CunA exhibits a more complex reduction behavior, with multiple reductions between −1.9 V and −2.7 V (Fig. S7.13). A comparison with related systems and its ligand nA (Fig. S7.8) suggests that the reduction at −1.94 V corresponds to the neo based reduction (Δ = +150 mV vs. Cuneo). The calculated shift (Δ = +230 mV) is overestimated due to strong orbital contributions from anthracene, but the overall trend is reproduced. Furthermore, CunA has two weaker reversible reductions around −1.8 V and −1.2 V, which are also present in nA (Fig. S7.8), but not in A itself (Fig. S7.3). These features were not predicted by DFT in the present setup and may arise from intermolecular and solvent interactions or side reactions.

In summary, the observed anodic shifts in neo-based reductions correlate with the size of the attached π-system (Δ ≈ +100 mV for F and P, +150 mV for A), but remain modest overall.
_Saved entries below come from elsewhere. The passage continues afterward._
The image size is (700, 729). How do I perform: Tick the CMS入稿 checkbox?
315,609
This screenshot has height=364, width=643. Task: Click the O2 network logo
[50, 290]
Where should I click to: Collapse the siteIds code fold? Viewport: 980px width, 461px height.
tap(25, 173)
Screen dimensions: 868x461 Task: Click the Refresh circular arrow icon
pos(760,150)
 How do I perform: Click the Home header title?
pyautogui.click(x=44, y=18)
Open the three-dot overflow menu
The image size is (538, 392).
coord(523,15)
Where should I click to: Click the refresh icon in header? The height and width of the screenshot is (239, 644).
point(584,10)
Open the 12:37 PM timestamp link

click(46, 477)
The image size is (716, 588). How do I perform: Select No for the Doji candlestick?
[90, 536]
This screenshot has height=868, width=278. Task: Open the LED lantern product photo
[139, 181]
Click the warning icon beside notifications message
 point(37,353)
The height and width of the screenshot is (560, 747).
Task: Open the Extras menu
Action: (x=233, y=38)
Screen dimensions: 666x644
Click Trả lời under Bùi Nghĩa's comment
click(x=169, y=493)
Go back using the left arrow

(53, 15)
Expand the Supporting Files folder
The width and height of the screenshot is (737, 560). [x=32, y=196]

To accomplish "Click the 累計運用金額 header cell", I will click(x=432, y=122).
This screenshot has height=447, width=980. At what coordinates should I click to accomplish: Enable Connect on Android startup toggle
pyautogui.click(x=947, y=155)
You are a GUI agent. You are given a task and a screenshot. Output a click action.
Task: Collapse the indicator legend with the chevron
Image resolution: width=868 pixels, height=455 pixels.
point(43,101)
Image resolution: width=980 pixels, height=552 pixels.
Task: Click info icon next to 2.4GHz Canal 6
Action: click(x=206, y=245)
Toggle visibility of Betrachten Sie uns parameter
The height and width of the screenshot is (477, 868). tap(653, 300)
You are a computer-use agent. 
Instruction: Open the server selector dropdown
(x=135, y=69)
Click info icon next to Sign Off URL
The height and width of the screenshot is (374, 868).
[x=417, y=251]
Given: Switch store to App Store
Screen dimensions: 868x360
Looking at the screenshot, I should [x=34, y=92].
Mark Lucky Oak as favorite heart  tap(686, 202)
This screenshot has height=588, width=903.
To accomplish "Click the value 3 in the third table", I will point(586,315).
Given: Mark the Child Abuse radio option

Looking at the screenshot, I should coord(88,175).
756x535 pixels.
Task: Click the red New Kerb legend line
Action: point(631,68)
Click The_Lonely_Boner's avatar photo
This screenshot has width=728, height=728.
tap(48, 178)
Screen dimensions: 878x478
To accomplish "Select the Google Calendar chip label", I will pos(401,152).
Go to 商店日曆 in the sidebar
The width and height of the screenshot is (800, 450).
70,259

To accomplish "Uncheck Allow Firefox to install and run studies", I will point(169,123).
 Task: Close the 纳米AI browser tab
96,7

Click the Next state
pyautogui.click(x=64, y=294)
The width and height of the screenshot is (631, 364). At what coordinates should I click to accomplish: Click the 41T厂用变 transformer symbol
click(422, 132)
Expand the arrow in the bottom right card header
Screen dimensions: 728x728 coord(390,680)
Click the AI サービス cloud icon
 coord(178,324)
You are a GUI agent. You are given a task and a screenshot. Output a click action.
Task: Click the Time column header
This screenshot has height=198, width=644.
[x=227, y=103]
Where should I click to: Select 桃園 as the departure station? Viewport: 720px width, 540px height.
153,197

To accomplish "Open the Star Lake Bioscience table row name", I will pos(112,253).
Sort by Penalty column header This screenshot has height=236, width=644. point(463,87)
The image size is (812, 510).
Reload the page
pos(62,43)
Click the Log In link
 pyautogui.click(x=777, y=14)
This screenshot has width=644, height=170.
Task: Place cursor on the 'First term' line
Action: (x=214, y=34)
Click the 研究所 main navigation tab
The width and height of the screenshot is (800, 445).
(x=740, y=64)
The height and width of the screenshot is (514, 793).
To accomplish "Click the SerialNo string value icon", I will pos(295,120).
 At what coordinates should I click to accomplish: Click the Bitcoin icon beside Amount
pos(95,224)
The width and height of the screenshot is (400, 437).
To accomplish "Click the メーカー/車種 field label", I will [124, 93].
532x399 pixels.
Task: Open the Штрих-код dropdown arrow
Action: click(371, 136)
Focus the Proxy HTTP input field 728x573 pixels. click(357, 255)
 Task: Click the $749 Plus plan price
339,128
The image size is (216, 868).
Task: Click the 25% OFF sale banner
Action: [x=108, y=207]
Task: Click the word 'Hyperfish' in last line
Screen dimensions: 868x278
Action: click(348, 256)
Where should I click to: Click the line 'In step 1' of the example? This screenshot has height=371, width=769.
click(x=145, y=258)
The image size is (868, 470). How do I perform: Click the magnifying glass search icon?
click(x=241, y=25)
This supports the concept that the Cu(I) redox core is largely decoupled from the chromophoric PAH substituents. The calculated reduction potentials follow the same trend (see SI Table S6.11). The disagreement with experiment likely arises from the minimal orbital overlap in CunP and significant orbital mixing in CunA (Fig. S6.22).

UV/vis absorption

To explore the bichromophoric character of the novel complexes, UV/vis absorption spectra were recorded. Substitution at the 4,7-positions of neo with PAH chromophores results in only small red-shifts, but a drastic increase in molar attenuation coefficients (Fig. 4 and Table 3). This trend has also been observed for related substitution patterns.^3,12,89

Fig. 4 UV/vis absorption spectra of CunF (top), CunP (middle), and CunA (bottom) compared to their individual fragments. Top: CunF (blue), nF (light blue), neo (black), F (dark blue). Middle: CunP (green), nP (light green), neo (black), P (dark green). Bottom: CunA (red), nA (light red), neo (black), A (dark red). Difference density plots in the top right of the insets show the migration of the electron density from blue (−) to yellow (+) during the MLCT excitations (S₁ ← S₀). An additional anthracene-localized π_A*–π_A excitation (S₈ ← S₀) is shown for CunA.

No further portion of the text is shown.